Barlet’s father later became company president in the 1980s, and its main office remains in Southern California. But when Barlet went to college up north at California Polytechnic State University in San Luis Obispo, he had no desire to return to his southern roots in the state.
But that didn't reduce his passion for the family business, where he worked as branch manager of one of the family businesses sites. Since 2010, Barlet has been a member of the team at Bejac’s Sacramento facility. He started as a salesman and became branch manager after completing AED’s branch management certification course online -- education that’s offered through The AED Foundation.
After majoring in agricultural business in college, he did his “own thing” for a few years, work that involved a job at a small trucking company in Salinas, California, followed by work for a large fresh vegetable grower/shipper. Meanwhile, he said Bejac expanded to Northern California in 2008, and in 2010, the opportunity arose for him to move to the Sacramento site as a salesman, where the focus was composting and green waste recycling equipment, an area he said was “very new and of interest” to him.

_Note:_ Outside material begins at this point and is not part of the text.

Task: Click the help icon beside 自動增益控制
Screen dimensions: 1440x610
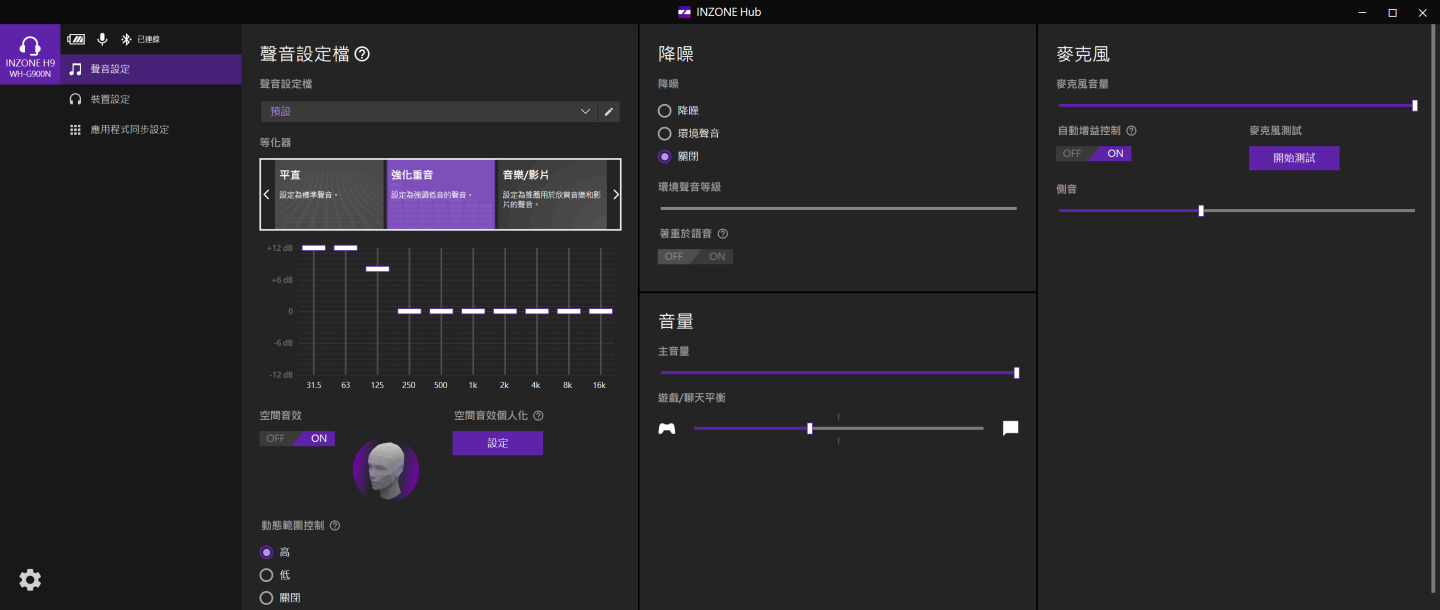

“All in all, the opportunity was right,” he said. “I don’t know if I would have gone back to Southern California. The decision to come up here (to Sacramento) was easier.”
Now, the Sacramento facility is the company’s second-largest site, but when Barlet took the sales job, he was one of just four employees. There are 15 today, and he said most of that growth happened in last three years.

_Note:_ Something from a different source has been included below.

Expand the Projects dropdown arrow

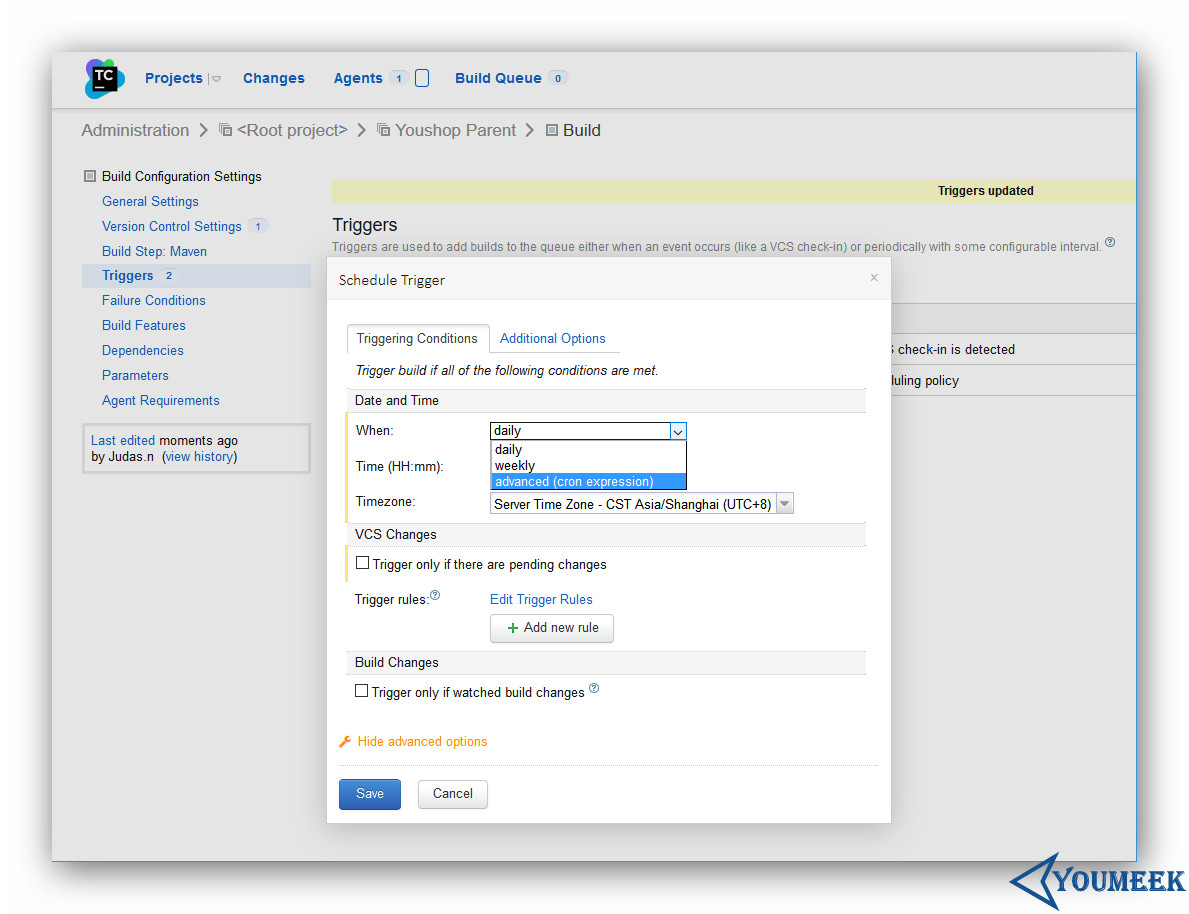tap(216, 79)
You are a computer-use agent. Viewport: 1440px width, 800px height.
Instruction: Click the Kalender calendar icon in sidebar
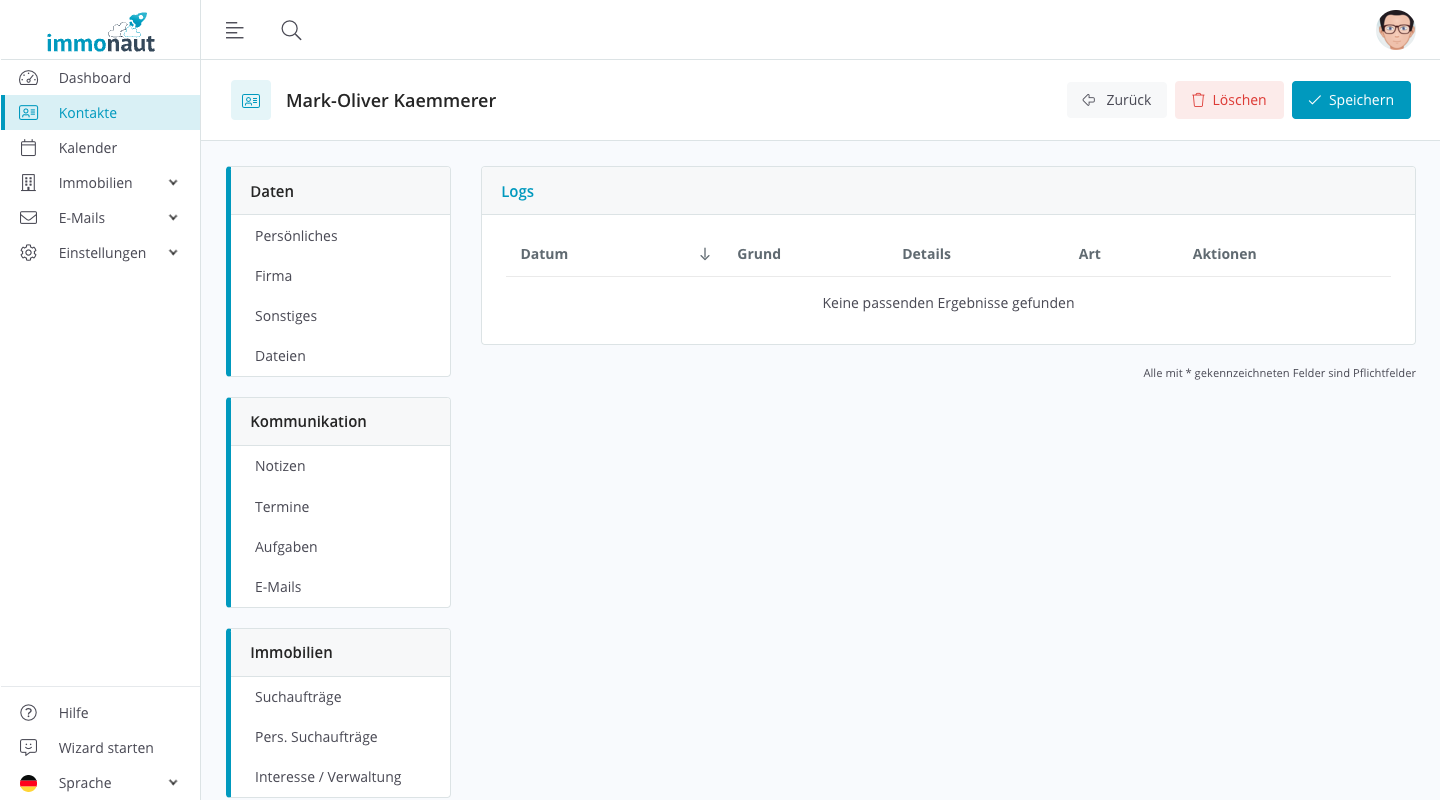pyautogui.click(x=28, y=148)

Once he started seeing growth during his sales role, he said he started to “look down the road” and spoke to the general manager and his dad about transitioning into the operations side of the business, which led to the decision to start AED's Branch Management course.

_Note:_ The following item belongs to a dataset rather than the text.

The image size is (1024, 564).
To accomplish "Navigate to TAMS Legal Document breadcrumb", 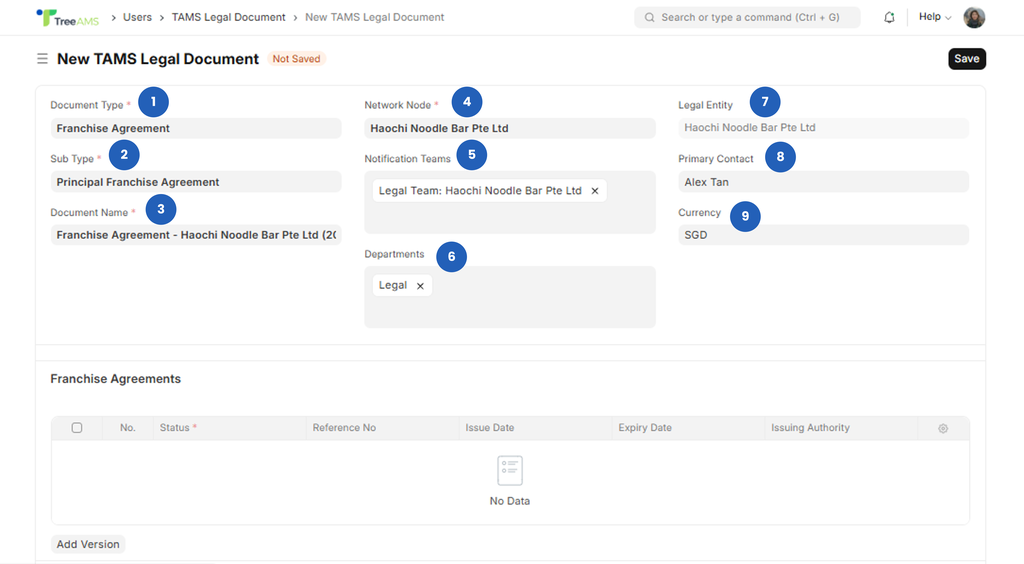I will [x=228, y=17].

The decision came, he said, after the site had grown enough to need more supervision, and because it’s a family business, he hoped there was a “strong future” there for him. And, since he knew he eventually wanted to transition into operations, it didn’t make sense to spend multiple years building and developing trust and relationships that are required for sales and then moving on.
After roughly a year of online certification and job transition from sales and “doing a little bit of everything,” Barlet took over as branch manager full time. Along with the service manager, they make sure rentals and service are being satisfied. He also coordinates with Bejac’s other branches so equipment that leaves the facilities has the same look and quality, and the company is presenting a consistent product. He also handles issues such as personnel management and he visits the company’s other sites monthly.
From here, he hopes to become more and more involved in big-picture decision-making. He said he’s already been exposed to that a little, such as by joining his father and general manager on visits to meet with potential new manufacturers.
“I’ve been exposed to Bejac forever,” he said. “But I want to continue to learn and further understand the ‘whys’ and ‘what ifs.’”
And while he said his father has time before he’s ready to step down, Barlet said he hopes to one day be one of the company’s primary decision makers and perhaps its next president.